[RFC PATCH] mtd: rawnand: use mutex to protect access while in suspend

Sean Nyekjaer sean at geanix.com
Mon Oct 4 01:55:09 PDT 2021


On Mon, Oct 04, 2021 at 10:41:47AM +0200, Boris Brezillon wrote:
> On Mon,  4 Oct 2021 08:56:09 +0200
> Sean Nyekjaer <sean at geanix.com> wrote:
> 
> > This will prevent nand_get_device() from returning -EBUSY.
> > It will force mtd_write()/mtd_read() to wait for the nand_resume() to unlock
> > access to the mtd device.
> > 
> > Then we avoid -EBUSY is returned to ubifsi via mtd_write()/mtd_read(),
> > that will in turn hard error on every error returened.
> > We have seen during ubifs tries to call mtd_write before the mtd device
> > is resumed.
> 
> I think the problem is here. Why would UBIFS/UBI try to write something
> to a device that's not resumed yet (or has been suspended already, if
> you hit this in the suspend path).
> 
> > 
> > Exec_op[0] speed things up, so we see this race when the device is
> > resuming.
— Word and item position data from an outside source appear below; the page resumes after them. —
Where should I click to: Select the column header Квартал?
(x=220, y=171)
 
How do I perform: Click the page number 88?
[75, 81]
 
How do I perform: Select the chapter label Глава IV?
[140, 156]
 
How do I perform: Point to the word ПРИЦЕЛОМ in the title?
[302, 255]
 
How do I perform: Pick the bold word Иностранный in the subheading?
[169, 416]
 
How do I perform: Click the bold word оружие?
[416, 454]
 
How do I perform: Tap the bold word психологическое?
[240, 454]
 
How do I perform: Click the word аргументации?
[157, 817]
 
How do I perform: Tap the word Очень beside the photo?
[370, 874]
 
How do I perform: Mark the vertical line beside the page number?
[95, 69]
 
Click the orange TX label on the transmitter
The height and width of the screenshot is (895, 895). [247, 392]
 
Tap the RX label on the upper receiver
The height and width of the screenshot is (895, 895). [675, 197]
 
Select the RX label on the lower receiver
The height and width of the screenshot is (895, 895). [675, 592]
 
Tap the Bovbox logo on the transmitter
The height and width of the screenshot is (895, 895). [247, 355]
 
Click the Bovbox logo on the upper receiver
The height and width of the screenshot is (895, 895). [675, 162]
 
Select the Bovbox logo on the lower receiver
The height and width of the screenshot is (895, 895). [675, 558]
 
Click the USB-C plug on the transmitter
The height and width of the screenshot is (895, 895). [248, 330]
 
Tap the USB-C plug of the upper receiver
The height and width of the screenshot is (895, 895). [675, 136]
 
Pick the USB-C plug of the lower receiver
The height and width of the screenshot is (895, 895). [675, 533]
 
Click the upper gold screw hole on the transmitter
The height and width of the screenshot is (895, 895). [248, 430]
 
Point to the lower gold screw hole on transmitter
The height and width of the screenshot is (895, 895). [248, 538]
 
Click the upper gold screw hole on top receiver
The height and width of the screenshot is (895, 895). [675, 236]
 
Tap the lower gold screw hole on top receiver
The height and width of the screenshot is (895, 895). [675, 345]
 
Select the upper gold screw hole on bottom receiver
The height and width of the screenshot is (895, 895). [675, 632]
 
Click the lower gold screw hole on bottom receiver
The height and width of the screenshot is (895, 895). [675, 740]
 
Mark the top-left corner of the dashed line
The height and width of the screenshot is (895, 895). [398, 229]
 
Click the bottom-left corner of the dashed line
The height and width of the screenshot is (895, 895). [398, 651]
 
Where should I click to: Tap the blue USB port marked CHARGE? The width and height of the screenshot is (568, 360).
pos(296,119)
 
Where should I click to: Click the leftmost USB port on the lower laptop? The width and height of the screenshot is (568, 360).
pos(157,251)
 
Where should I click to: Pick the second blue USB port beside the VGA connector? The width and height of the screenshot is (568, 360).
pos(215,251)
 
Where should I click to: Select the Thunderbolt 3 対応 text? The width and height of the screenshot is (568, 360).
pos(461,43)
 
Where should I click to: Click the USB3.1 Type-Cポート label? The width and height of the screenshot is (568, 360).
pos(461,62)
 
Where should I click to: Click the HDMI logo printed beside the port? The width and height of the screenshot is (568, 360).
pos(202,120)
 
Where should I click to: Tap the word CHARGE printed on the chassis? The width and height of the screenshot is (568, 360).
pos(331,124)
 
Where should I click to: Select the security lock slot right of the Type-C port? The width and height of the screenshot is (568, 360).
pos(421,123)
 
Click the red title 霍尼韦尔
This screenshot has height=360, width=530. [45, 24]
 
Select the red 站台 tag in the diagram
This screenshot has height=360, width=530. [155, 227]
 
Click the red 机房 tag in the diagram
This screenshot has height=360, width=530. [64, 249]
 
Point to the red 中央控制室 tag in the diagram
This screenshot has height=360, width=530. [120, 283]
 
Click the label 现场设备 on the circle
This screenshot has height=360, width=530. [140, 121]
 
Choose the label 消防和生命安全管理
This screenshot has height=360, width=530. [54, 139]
But it's actually "mtd: rawnand: Simplify the locking" that
> > allows it to return -EBUSY, before that commit it would have waited for
> > the mtd device to resume.
> 
> Uh, wait. If nand_resume() was called before any writes/reads this
> wouldn't happen. IMHO, the problem is not that we return -EBUSY without
> blocking, the problem is that someone issues a write/read before calling
> mtd_resume().
> 

The commit msg from "mtd: rawnand: Simplify the locking" states this clearly.

"""
Last important change to mention: we now return -EBUSY when someone
tries to access a device that as been suspended, and propagate this
error to the upper layer.
"""

IMHO "mtd: rawnand: Simplify the locking" should never had been merged
before the upper layers was fixed to handle -EBUSY. ;)
Which they still not are...

Yes, guess there is data in the ubifs queue when going into suspend,
then the ubifs kthread is starting writing when the cpu resumes.
Before mtd_resume() and other pm_resume() handles are called.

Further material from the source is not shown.